Although the IUCN categories were originally devised as an international tool “to help communications and reporting on protected areas” (Bishop et al. 2004), they are being increasingly used to design and implement conservation policies (Sheppard 2008; Dudley et al. 2010). Considering the growing importance of the categories, it is crucial we understand whether their relative effectiveness differs. It is often assumed that protected areas that permit higher levels of human presence—particularly those in Categories V and VI—are less effective at curbing human pressure (Locke and Dearden 2005). This assumption has fueled a long and yet unresolved debate regarding the conservation value of those areas (Shafer 2015, 2020). Our findings—based on our review of the literature and the global analysis—suggest that there is no robust evidence to support this assumption; we found no strong relationship between the effectiveness of the protected areas and their assigned IUCN category.

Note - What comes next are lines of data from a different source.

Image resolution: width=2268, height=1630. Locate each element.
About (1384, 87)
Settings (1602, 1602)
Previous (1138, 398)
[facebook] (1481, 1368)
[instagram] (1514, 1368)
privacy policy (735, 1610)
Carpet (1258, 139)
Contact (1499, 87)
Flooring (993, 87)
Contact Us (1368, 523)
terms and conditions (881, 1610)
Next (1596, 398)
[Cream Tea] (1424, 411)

On the contrary, the differences between the various types of protected areas were for the most part small and statistically not significant. Although it is true that the effectiveness of the protected areas worldwide varies (Geldmann et al. 2019; Anderson and Mammides 2020b), other factors, besides their assigned IUCN category, are likely to be responsible for this pattern (Mammides 2020a). For example, previous studies have suggested that socio-economic factors such as human population densities, extent of agriculture (Mammides 2020a), financial resources available (Watson et al. 2014; Coad et al. 2019) and management efficacy (Schleicher et al. 2019a) are more important in determining the effectiveness of the protected areas. Stakeholders interested in improving protected areas should perhaps focus on those factors rather than the categories themselves.

In closing, our finding that multiple-use areas are not necessarily less effective than strictly protected areas has important policy implications: it suggest that governments worldwide could still achieve many of their conservation goals and obligations (Chandra and Idrisova 2011), without necessarily prohibiting all human activities within protected areas, and hence, without all the associated social impacts that the more restrictive conservation approaches can sometimes have on the local communities (especially in the less developed regions, in which local people depend more on natural resources for their subsistence and other needs; West et al. 2006; West and Brockington 2006). Although it is true that strictly protected areas will still be necessary in many cases in order to successfully protect biodiversity (Dudley 2008), in other cases, multiple-use areas could be established effectively without compromising conservation efforts (Mallarach et al. 2008).